Karabulut a dit qu’il est candidat pour une mairie où contre les exploiteurs, les rentiers, les pilleurs, ce sont les ouvriers, les travailleurs, les jeunes et les femmes qui auront la parole.

Je lance un appel à tous ceux qui vivent, travaillent ou étudient à Avcılar. Venez et luttons ensemble pour notre droit à vivre, travailler, habiter, pour notre égalité et notre liberté ! Oui, nous soulignons l’importance de la lutte et non des élections. Car nous n’avons pas l’intention de limiter notre candidature à la courte campagne électorale d’avant les élections. Pour pouvoir réaliser notre approche, nous sommes obligés de lutter contre les rentiers, les pilleurs, les exploiteurs et le pouvoir qui se fait leur porte-parole. Notre appel est pour tous ceux qui sont du côté des travailleurs, de l’égalité sociale, de la liberté, de la nature et de la vie ! Nous voulons nous engager ensemble.

Nous soutenons la candidature de Savaş Karabulut qui ne réduit pas le processus électoral à une campagne parlementariste, qui part du processus électoral pour souligner l’importance de la lutte légitime qui devra s’ensuivre, qui ne se contente pas de demander des voix mais qui invite les masses à lutter pour leurs revendications.

À İzmir, nous soutenons Yalçık Yanık. Yalçın Yanık, ouvrier maroquinier d’origine africaine fondateur de l’association de solidarité des ouvriers du cuir, du textile et de la maroquinerie a déclaré qu’il était candidat pour porter la voix des travailleurs et des Kurdes face à l’alliance du pouvoir. Dans sa déclaration électorale, il a souligné qu’il parlerait non des mairies mais du palais (présidentiel), qu’il appellerait à la lutte massive des ouvriers et des opprimés face au régime du palais. La déclaration électorale de Yanık se termine par cet appel :

Venez, opposons-nous ensemble à l’alliance du pouvoir qui s’affaiblit et qui devient de plus en plus agressif au fur et à mesure qu’elle s’affaiblit. Venez, déjouons le jeu du CHP qui consiste à emprisonner l’opposition dans l’urne électorale. Venez, portons et élevons la voix des travailleurs et des Kurdes. Venez, lançons une mobilisation de masse face aux administrateurs nommés par le pouvoir.
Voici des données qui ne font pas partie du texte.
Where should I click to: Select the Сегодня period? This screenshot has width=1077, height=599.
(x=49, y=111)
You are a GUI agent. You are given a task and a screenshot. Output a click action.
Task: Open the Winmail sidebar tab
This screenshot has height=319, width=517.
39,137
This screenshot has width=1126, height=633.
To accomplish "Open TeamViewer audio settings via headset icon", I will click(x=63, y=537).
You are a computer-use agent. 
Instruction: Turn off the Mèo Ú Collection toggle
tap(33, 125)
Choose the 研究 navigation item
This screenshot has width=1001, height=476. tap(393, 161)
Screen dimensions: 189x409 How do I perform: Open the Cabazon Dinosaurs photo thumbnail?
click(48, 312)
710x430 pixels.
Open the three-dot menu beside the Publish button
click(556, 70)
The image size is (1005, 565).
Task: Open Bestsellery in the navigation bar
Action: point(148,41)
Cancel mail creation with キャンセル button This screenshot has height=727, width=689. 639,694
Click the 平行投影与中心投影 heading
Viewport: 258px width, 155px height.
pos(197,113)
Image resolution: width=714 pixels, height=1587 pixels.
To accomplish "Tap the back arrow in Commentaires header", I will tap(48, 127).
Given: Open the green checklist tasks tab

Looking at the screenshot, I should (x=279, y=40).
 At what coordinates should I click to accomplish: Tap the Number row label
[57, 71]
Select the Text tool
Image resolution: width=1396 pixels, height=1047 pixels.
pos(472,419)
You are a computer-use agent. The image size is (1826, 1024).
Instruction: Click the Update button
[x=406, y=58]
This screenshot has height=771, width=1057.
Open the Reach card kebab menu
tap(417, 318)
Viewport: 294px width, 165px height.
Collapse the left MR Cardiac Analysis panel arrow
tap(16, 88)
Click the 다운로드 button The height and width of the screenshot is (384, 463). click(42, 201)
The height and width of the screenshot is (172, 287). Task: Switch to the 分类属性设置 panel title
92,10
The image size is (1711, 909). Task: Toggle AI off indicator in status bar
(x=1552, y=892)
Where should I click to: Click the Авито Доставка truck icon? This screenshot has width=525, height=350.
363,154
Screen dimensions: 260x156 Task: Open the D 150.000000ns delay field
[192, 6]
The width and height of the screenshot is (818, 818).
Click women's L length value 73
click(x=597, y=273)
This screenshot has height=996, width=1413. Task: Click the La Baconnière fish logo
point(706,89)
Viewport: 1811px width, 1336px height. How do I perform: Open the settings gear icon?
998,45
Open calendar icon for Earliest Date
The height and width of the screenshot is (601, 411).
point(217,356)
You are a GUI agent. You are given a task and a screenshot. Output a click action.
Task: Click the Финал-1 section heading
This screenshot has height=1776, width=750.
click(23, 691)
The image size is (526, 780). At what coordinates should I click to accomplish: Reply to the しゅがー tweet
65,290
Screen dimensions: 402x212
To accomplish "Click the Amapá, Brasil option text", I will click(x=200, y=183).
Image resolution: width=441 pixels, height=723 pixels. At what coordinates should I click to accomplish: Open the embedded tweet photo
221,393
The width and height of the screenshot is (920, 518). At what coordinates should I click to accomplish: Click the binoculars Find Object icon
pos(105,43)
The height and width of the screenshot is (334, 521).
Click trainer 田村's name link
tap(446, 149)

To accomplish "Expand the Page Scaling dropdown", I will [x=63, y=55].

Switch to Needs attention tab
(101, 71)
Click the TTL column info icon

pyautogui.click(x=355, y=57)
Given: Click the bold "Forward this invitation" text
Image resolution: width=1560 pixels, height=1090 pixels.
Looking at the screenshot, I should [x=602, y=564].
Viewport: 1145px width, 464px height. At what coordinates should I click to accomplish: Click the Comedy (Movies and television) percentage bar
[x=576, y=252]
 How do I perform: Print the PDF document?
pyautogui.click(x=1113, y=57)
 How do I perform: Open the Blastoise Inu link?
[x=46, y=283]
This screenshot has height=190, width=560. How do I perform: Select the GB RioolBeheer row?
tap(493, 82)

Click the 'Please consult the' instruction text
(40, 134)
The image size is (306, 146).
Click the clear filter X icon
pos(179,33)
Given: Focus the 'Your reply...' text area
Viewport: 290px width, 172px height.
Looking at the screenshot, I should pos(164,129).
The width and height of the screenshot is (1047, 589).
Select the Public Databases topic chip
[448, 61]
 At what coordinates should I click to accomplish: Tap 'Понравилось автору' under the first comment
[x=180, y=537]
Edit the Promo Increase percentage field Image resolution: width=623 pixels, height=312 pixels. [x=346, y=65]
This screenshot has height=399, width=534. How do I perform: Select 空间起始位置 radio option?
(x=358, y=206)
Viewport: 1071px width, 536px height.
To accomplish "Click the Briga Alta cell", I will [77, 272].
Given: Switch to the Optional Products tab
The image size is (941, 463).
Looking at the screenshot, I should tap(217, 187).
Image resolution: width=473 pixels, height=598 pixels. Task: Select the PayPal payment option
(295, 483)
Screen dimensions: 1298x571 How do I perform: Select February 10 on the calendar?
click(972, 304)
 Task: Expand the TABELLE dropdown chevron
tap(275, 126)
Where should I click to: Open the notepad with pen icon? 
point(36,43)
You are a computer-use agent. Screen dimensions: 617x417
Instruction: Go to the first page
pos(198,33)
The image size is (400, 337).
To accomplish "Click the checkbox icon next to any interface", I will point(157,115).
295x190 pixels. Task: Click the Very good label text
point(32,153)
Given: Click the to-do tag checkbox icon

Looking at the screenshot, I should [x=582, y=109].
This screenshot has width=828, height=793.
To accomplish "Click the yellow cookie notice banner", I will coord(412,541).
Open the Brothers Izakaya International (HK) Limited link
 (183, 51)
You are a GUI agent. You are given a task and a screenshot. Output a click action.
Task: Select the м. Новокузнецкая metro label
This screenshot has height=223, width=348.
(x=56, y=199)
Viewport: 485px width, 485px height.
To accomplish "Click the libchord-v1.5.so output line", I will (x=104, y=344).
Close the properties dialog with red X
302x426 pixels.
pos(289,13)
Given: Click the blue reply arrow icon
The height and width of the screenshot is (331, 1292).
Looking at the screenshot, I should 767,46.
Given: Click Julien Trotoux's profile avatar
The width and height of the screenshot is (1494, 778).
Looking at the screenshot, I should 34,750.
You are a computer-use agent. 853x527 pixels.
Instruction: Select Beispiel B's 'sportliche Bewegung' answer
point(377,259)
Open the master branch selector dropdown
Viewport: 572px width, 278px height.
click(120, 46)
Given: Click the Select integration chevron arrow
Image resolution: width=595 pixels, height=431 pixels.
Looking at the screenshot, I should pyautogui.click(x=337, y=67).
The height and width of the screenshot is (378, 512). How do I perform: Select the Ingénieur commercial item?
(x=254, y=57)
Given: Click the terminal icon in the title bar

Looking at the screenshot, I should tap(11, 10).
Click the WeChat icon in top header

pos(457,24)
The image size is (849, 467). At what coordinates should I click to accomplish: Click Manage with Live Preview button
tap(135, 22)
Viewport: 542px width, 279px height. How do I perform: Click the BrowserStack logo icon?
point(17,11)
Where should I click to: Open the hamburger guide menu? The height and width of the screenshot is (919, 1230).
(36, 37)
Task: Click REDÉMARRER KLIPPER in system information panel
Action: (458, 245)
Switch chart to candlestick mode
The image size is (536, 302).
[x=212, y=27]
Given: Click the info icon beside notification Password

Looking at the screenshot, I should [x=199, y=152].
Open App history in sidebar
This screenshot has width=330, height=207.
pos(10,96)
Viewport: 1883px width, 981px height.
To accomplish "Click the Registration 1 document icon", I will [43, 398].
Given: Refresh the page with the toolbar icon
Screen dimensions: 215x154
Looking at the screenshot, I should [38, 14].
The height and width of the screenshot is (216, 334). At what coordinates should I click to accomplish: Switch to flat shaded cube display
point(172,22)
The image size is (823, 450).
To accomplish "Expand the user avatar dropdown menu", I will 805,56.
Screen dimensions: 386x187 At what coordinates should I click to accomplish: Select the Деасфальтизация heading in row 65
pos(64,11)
L’appel de Yalçın Yanık et sa déclaration électorale possèdent une perspective révolutionnaire qui souligne l’importance de la lutte unie des ouvriers, des Kurdes et des opprimés face au régime du palais et l’opposition qui lui sert de béquille. C’est pourquoi nous trouvons significatifs la déclaration électorale de Yalçın Yanık et sa candidature et nous le soutenons.

À Manisa Şehsadeler (Ouest de la Turquie, près d’Izmir), nous soutenons le candidat ouvrier Nuri Koç. Nuri Koç est un ouvrier d’usine habitué des luttes qui a posé sa candidature aux élections locales. Il a commencé sa campagne avec le slogan :

Il existe un seul choix à Manisa Şehsadeler, ni l’alliance du pouvoir, ni celle de l’opposition mais le vote des ouvriers pour l’ouvrier. Ceux qui résoudront le problème des ouvriers seront les ouvriers.

Dans sa campagne, il a mis en avant les revendications les plus brûlantes de la classe ouvrière et intervient dans le processus électoral avec l’ordre du jour de la classe ouvrière. Il est significatif pour la lutte des classes qu’un candidat ouvrier participe avec les revendications de la classe ouvrière aux élections quadrillées par des candidats bourgeois, des alliances sans principe, la rente et le pillage.